Every package of either oral or injectable contraceptives includes a warning that they do not protect against sexually transmitted diseases including HIV/AIDS. This warning may need to be amended: A study published in the October 4 issue of The Lancet Infectious Diseases found that use of a hormonal contraceptive doubles the risk of acquiring HIV/AIDS.
Researchers from the University of Washington conducted a very extensive study of HIV transmission in African women using hormonal contraceptives. Their analysis looked at over three thousand heterosexual couples in which only one partner was positive for HIV. In couples where the woman was positive but the man was not, researchers found that men whose partners were using hormonal contraceptives were twice as likely to contract HIV/AIDS as men whose partners were not using hormonal contraceptives.
The results were similar when the researchers looked at women who did not have HIV/AIDS but whose male sexual partners did. Those women who were using hormonal contraceptives were also twice as likely to become infected as women who were not. The researchers point out that because so few women were using oral contraceptives, the increase in HIV transmission in this group was consistent with the findings in the injectable contraceptive group, but was not statistically conclusive.
There are several possible reasons for the increased HIV transmission rate associated with hormonal contraceptives. First, exposure to contraceptive hormones results in a structural change in the vaginal lining, making it thinner and prone to developing small tears. These tears increase both partner’s exposure to the virus. Second, hormonal contraceptives weaken a woman’s immune system, making her less able to repel an HIV exposure. Finally, in the UW study, the researchers confirmed that women taking hormonal contraceptives shed more HIV virus in their cervical secretions, making them more infectious.
The authors of the study found the results so convincing that they recommended all women should be counseled about the risks of HIV infection and transmission before they are given hormonal contraceptives.
This important study further calls into question the Department of Health and Human Services’ (HHS) decision to require all insurance plans to cover hormonal contraceptives as preventive care. The mandate, which was based on a recommendation made by the Institute of Medicine (IOM), is already very controversial in many quarters due to its lack of conscience protections for employers, insurers and medical professionals. Additionally, the mandate treats the normal healthy conditions of pregnancy and fertility as diseases to be prevented and disrupted. Finally, both the IOM and the HHS willingly put the health of American women at risk by glossing over the significant risks of cancer, blood clots, and strokes associated with hormonal contraception. There is credible evidence that these inexplicable policy decisions are driven by an ideological bias rather than by sound medical practice.
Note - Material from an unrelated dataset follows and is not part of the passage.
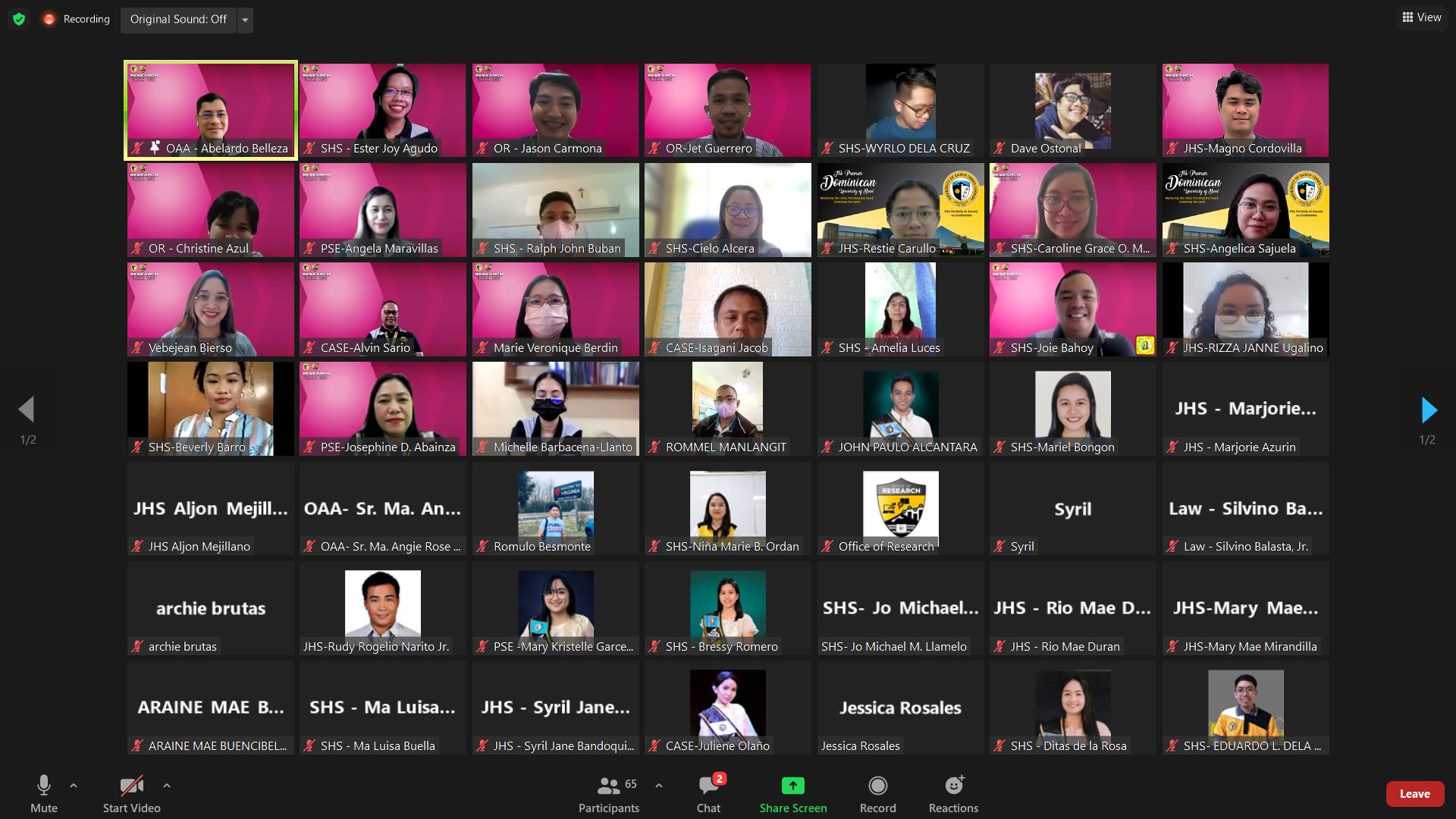Select OAA - Abelardo Belleza video tile
Viewport: 1456px width, 819px height.
(211, 110)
If the HHS goes forward with its plan to require coverage of hormonal contraceptives, it will be mandating the coverage of drugs that prevent no disease, and are increasingly associated with cancer and vascular disease. Add to these concerns this new study’s findings of a 100 percent increased risk of HIV and AIDS transmission, and it becomes impossible to logically argue that hormonal contraception is preventive care.
Whatever the HHS’s true intentions in continuing to move forward with full implementation of the contraceptive mandate by August 2012, it hardly seems like improving women’s health is the goal.